J Clin Rheumatol. 2000 Aug;6(4):225-7. doi: 10.1097/00124743-200008000-00012.
Journal of clinical rheumatology : practical reports on rheumatic & musculoskeletal diseases
L H Sigal
PMID: 19078477 DOI: 10.1097/00124743-200008000-00012
T-cells are activated by their interaction with antigen-presenting cells. Antigen-presenting cells process and then express peptide fragments of the target protein in a complex with self-proteins known as major histocompatibility complex (MHC) proteins on the antigen-presenting cells' surface. However, the interaction of T-cell with antigen on the antigen-presenting cell is not sufficient to elicit T-cell activation.
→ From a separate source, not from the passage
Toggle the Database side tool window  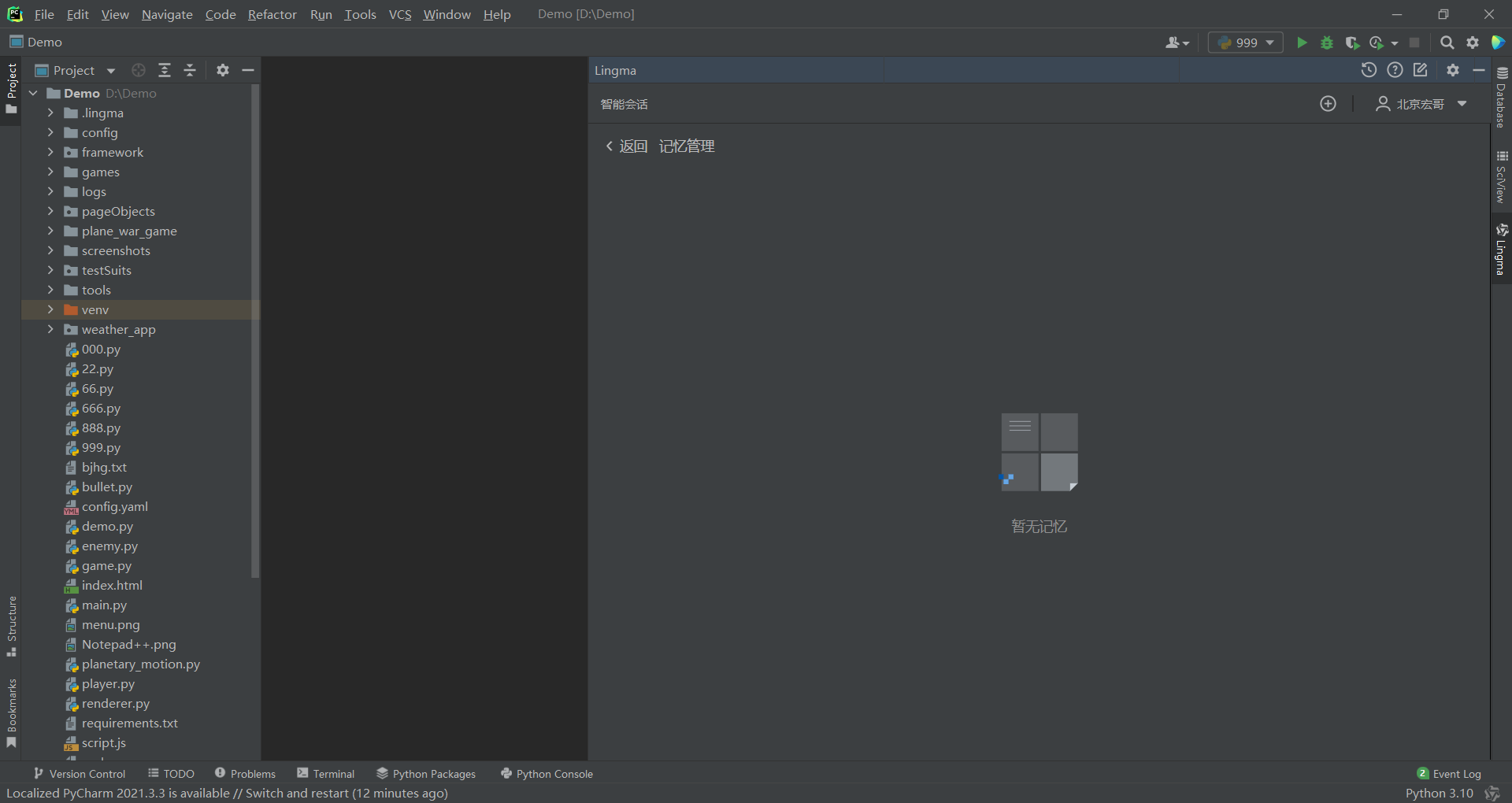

The T-cell must receive a second signal from the antigen-presenting cell. These "co-stimulatory signals" are mediated by other proteins on the antigen-presenting cell surface that interact with T-cell surface proteins other than the antigen receptor, the protein complex receiving the peptide fragment's specific antigen signal. Some of these co-stimulatory proteins are constitutively expressed, some are up-regulated during an immune response; some interactions stimulate activation, some suppress it. Thus, these receptor-ligand protein pairs represent new sites for blockade of immune responses in immunologically-mediated diseases, like rheumatoid arthritis, lupus, and transplant graft rejection.